NetApp, Inc. (NTAP)
Shareholder Alert
Voluntary submission by John Chevedden, POB 2673 , Redondo Beach, CA 90278.
Shareholder since 2012.

Please vote for Proposal No. 4 before September 10th
Stockholder Proposal for Stockholder Action by Written Consent
The annual meeting proxy is misleading or incomplete.

The September 10, 2020 annual meeting proxy failed to mention that all shares held for less than one-year are disqualified in regard to shareholders calling for a special meeting.

Due to the one-year disqualification clause the current stock ownership threshold of 25% to call a special meeting can mean that more than 40% of shareholders must be contacted during a short window of time to simply call a special meeting. The shareholders who own 25% of stock held for one continuous year could discover that they actually own 40% of the company when their shares held for less than one-year are counted.

The management statement next to Proposal 4 also fails to mention whether the shareholders giving feedback to management were aware of this one-year exclusion. Thus the shareholder feedback cited by management could be tainted. To make matters worse management did a special solicitation at shareholder expense against Proposal 4. This is like management putting its hand on the scale.

It is all the more important to gain the right for shareholders to act by written consent due to the demise of the in-person annual meeting. Shareholders have lost the ability to see if our CEO can think on his feet and answer questions that are not pre-screened. Plus there is no way to see if the directors listened to the whole meeting or just the first 3-minutes.

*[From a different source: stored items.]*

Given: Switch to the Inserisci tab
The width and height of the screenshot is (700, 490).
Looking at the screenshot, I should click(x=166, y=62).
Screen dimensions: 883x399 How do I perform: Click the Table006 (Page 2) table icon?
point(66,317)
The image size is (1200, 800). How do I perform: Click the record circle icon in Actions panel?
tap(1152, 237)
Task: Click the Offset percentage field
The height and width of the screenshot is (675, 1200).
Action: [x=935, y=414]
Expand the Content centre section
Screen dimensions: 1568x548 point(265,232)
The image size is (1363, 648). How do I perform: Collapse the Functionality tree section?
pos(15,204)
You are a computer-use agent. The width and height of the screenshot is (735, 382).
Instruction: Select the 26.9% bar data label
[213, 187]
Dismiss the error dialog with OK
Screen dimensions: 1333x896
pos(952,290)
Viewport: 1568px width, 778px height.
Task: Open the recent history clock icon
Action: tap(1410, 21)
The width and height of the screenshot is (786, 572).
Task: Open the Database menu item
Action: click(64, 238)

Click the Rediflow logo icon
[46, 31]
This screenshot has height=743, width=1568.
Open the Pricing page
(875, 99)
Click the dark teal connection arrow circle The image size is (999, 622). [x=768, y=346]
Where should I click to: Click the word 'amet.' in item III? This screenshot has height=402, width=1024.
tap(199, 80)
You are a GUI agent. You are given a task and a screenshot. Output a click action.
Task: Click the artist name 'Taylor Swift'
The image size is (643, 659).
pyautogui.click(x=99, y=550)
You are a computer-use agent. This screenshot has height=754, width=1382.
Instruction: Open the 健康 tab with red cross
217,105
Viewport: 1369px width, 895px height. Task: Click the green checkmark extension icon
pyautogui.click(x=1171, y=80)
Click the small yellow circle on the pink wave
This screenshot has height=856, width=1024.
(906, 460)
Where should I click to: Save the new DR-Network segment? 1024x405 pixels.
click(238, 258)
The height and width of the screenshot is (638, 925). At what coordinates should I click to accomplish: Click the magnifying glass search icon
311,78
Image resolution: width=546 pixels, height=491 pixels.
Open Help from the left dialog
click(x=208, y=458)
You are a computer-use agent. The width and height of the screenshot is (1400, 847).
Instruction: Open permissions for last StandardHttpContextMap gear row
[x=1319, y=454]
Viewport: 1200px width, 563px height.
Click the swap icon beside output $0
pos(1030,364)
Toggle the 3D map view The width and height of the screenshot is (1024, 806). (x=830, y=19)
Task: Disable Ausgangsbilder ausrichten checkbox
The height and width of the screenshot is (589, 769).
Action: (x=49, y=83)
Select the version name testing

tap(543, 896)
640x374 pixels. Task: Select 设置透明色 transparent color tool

Please vote for Proposal No. 4 before September 10th




Written materials are submitted pursuant to Rule 14a-6(g)(1) promulgated under the Securities Exchange Act of 1934.* 

*Submission is not required of this filer under the terms of the Rule, but is made voluntarily in the interest of public disclosure and consideration of these important issues.

This is not a solicitation of authority to vote your proxy.  Please DO NOT send me your proxy card; the shareholder is not able to vote your proxies, nor does this communication contemplate such an event.  

The shareholder asks all shareholders to vote their choices by following the procedural instructions provided in the proxy materials.